Appellate Court Does Remand to Consider “Fees on Fees” Request.
The next case is an interesting one with respect to using fee experts when moving for fee recovery. Where the expert has published a treatise, the Court of Appeal may use that treatise against the fee claimant’s position. That happened in the next decision we review.
In Garcha v. Central Plaza-Union City, L.P., Case Nos. A122152, A123850 (1st Dist., Div. 2 Dec. 23, 2009) (unpublished), tenants won a “use exclusivity” lease dispute against landlord, being awarded $37,725 for breach of lease and declaratory relief counts (after the trial court rejected fraud and misrepresentation claims) albeit seeking damages of over $110,000. (This merits determination was affirmed on appeal.) Tenants then sought to recover attorney’s fees of $246,406 (after discounting 15% off a $289,889 lodestar), plus the fees and costs of bringing the fee motion (which we refer to as “fees on fees”), based on a fees clause in the pertinent lease. The trial court awarded fees and costs of $85,537, although omitting any reference to awarding any amount of the requested “fees on fees” of $24,649. Tenants appealed, claiming the fee award was too low.

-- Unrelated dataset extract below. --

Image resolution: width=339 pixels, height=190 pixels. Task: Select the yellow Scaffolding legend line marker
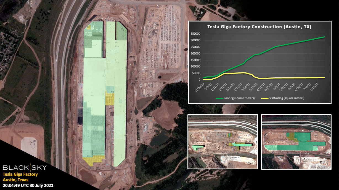[265, 98]
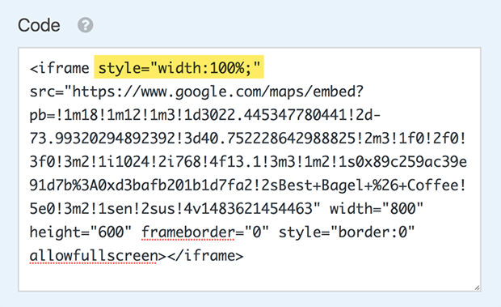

For the most part, Justice Richman, on behalf of a 3-0 panel of the First District, Division 2, affirmed.
In upholding most of the award, the appellate panel engaged in a nice discussion of fee reasonableness factors that can be considered by trial judges, who have large discretion in setting the amount of fees/costs to be awarded. The factors are nicely summarized in PCLM Group v. Drexler, 22 Cal.4th 1084, 1095-1096 (2000) [one of our Leading Cases]. For example, the following factors were properly used to discount the fees requested by tenants: (1) duplicative attorney work was excluded; (2) tenants only had limited success, succeeding only on the contractual claims and only against one defendant for an amount that was only about a third of the requested damages; (3) the fees clause was “narrow,” only permitting recovery on the contract claims and permitting the trial court to apportion out non-covered tort claims; and (4) tenants only had limited success on several law and motion matters.
However, the appellate panel did believe that the trial judge—who they commended for his thoughtful fees opinion—might have inadvertently omitted ruling on the “fees on fees” request, requiring a remand to see if this was so.
BLOG UNDERVIEW—Among others, tenants used Richard Pearl as an expert in the fee proceeding. Mr. Pearl has written a CEB treatise on attorney’s fees. (Incidentally, co-contributor Mike deposed him a number of years ago in a lawsuit involving collection of allegedly delinquent fees.) In discussing the trial court’s ruling, the appellate panel did use some excerpts from Mr. Pearl’s treatise that ran contrary to the positions being asserted by tenants in the fee contest. So, if you are using an expert who has published widely, be prepared to “take as well as receive” with respect to the expert’s written commentary. Or, as an attorney was once heard to pray, “Oh Lord, may my opponent’s expert have published.”